The default implementations of these interfaces are the org.springframework.ldap.ldif.parser.LdifParser, the org.springframework.ldap.ldif.support.SeparatorPolicy, and the org.springframework.ldap.ldif.support.DefaultAttributeValidationPolicy, and the org.springframework.ldap.schema.DefaultSchemaSpecification respectively. Together, these 4 classes parse a resource line by line and translate the data into LdapAttributes objects.

The SeparatorPolicy determines how individual lines read from the source file should be interpreted as the LDIF specification allows attributes to span multiple lines. The default policy assess lines in the context of the order in which they were read to determine the nature of the line in consideration. control attributes and changetype records are ignored.

The DefaultAttributeValidationPolicy uses REGEX expressions to ensure each attribute conforms to a valid attribute format according to RFC 2849 once parsed. If an attribute fails validation, an InvalidAttributeFormatException is logged and the record is skipped (the parser returns null).

11.4 Schema Validation

A mechanism for validating parsed objects against a schema and is available via the Specification interface in the org.springframework.ldap.schema package. The DefaultSchemaSpecification does not do any validation and is available for instances where records are known to be valid and not required to be checked. This option saves the performance penalty that validation imposes. The BasicSchemaSpecification applies basic checks such as ensuring DN and object class declarations have been provided. Currently, validation against an actual schema requires implementation of the Specification interface.

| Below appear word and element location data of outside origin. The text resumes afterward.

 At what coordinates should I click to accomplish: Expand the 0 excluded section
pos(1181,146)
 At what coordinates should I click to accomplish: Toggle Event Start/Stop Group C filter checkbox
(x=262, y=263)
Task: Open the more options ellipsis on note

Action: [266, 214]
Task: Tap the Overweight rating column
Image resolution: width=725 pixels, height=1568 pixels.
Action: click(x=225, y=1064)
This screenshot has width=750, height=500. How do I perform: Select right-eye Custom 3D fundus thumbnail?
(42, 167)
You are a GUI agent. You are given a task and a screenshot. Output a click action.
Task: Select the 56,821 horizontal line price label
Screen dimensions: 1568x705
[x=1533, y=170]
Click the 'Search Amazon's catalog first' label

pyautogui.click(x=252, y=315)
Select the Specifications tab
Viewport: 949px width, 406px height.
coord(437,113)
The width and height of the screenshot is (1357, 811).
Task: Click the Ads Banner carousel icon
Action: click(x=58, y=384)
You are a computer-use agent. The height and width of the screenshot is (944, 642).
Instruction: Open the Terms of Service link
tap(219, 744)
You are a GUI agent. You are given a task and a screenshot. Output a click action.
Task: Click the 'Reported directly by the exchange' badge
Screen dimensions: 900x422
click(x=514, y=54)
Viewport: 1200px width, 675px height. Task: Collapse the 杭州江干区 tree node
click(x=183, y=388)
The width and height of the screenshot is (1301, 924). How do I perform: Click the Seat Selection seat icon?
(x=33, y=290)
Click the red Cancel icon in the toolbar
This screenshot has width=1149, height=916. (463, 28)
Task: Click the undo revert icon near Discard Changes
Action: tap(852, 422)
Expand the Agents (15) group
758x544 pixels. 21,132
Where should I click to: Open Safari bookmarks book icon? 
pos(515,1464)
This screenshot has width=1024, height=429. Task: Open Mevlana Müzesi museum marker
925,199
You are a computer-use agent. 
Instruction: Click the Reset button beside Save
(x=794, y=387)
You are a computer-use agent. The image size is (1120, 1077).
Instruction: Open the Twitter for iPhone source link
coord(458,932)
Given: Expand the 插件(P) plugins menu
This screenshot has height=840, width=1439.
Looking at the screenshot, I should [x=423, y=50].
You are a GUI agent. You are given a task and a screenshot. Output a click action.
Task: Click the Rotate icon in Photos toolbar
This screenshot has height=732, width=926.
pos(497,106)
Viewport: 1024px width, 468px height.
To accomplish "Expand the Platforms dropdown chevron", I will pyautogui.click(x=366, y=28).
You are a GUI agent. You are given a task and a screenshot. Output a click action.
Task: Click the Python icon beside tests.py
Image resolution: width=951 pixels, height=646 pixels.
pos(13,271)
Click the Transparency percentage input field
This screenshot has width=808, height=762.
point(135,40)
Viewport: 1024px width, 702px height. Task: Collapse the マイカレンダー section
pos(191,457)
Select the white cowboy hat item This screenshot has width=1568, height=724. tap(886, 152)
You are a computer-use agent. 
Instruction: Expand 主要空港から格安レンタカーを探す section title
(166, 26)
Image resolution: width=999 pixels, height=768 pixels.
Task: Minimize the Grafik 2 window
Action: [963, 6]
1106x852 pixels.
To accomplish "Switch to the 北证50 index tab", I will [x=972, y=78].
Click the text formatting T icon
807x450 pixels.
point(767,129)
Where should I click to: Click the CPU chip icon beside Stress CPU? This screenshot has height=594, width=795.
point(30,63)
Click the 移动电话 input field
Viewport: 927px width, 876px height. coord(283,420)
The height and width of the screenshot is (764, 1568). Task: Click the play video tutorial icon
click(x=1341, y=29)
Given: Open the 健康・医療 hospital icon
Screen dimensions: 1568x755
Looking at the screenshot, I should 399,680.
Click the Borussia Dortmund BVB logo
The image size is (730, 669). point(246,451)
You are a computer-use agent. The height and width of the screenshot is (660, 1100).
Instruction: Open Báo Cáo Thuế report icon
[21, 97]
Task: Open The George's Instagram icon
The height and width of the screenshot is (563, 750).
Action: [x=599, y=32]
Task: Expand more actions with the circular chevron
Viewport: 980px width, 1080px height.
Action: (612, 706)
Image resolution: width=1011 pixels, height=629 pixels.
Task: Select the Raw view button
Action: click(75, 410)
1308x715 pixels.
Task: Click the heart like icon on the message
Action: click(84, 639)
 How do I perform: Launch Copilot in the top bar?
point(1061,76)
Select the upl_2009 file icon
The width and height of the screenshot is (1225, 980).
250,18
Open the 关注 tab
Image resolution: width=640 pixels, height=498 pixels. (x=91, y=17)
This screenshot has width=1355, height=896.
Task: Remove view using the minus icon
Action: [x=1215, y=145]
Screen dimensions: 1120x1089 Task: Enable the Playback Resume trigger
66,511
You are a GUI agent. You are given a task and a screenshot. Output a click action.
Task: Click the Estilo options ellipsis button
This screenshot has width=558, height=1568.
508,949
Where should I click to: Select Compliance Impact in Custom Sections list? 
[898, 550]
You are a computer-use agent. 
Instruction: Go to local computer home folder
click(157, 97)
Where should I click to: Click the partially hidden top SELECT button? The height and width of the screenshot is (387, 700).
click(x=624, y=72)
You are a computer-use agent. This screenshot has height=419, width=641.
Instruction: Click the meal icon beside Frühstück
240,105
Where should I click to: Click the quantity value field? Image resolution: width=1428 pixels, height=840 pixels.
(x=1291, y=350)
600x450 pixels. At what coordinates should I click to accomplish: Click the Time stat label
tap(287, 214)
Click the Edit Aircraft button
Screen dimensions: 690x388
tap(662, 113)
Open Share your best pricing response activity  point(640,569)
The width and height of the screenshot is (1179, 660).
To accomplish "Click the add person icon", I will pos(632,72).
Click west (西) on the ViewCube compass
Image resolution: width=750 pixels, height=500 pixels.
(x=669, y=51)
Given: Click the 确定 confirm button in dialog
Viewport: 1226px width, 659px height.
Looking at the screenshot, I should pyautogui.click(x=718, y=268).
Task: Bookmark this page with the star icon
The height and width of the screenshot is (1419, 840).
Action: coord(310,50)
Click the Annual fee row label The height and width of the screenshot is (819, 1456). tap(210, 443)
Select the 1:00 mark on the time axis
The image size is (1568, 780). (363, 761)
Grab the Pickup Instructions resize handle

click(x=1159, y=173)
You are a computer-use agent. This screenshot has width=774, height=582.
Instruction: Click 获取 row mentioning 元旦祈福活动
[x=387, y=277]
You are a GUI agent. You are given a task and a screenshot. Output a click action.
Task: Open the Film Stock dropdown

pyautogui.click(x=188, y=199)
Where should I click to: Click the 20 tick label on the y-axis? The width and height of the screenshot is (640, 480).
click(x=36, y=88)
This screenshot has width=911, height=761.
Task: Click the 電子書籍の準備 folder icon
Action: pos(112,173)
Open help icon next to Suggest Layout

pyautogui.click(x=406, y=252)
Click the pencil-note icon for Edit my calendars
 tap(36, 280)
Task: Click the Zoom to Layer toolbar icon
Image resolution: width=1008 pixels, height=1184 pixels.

11.5 Spring Batch Integration

While the LdifParser can be employed by any application that requires parsing of LDIF files, Spring offers a batch processing framework that offers many file processing utilities for parsing delimited files such as CSV. The org.springframework.ldap.ldif.batch package offers the classes necessary for using the LdifParser as a valid configuration option in the Spring Batch framework.

There are 5 classes in this package which offer three basic use cases:

  • Use Case 1: Read LDIF records from a file and return an LdapAttributes object.

  • Use Case 2: Read LDIF records from a file and map records to Java objects (POJOs).

  • Use Case 3: Write LDIF records to a file.

The first use case is accomplished with the LdifReader. This class extends Spring Batch's AbstractItemCountingItemSteamItemReader and implements its ResourceAwareItemReaderItemStream. It fits naturally into the framework and can be used to read LdapAttributes objects from a file.

The MappingLdifReader can be used to map LDIF objects directly to any POJO. This class requires an implementation of the RecordMapper interface be provided. This implementation should implement the logic for mapping objects to POJOs.

The RecordCallbackHandler can be implemented and provided to either reader. This handler can be used to operate on skipped records. Consult the Spring Batch documentation for more information.

The last member of this package, the LdifAggregator, can be used to write LDIF records to a file. This class simply invokes the toString() method of the LdapAttributes object.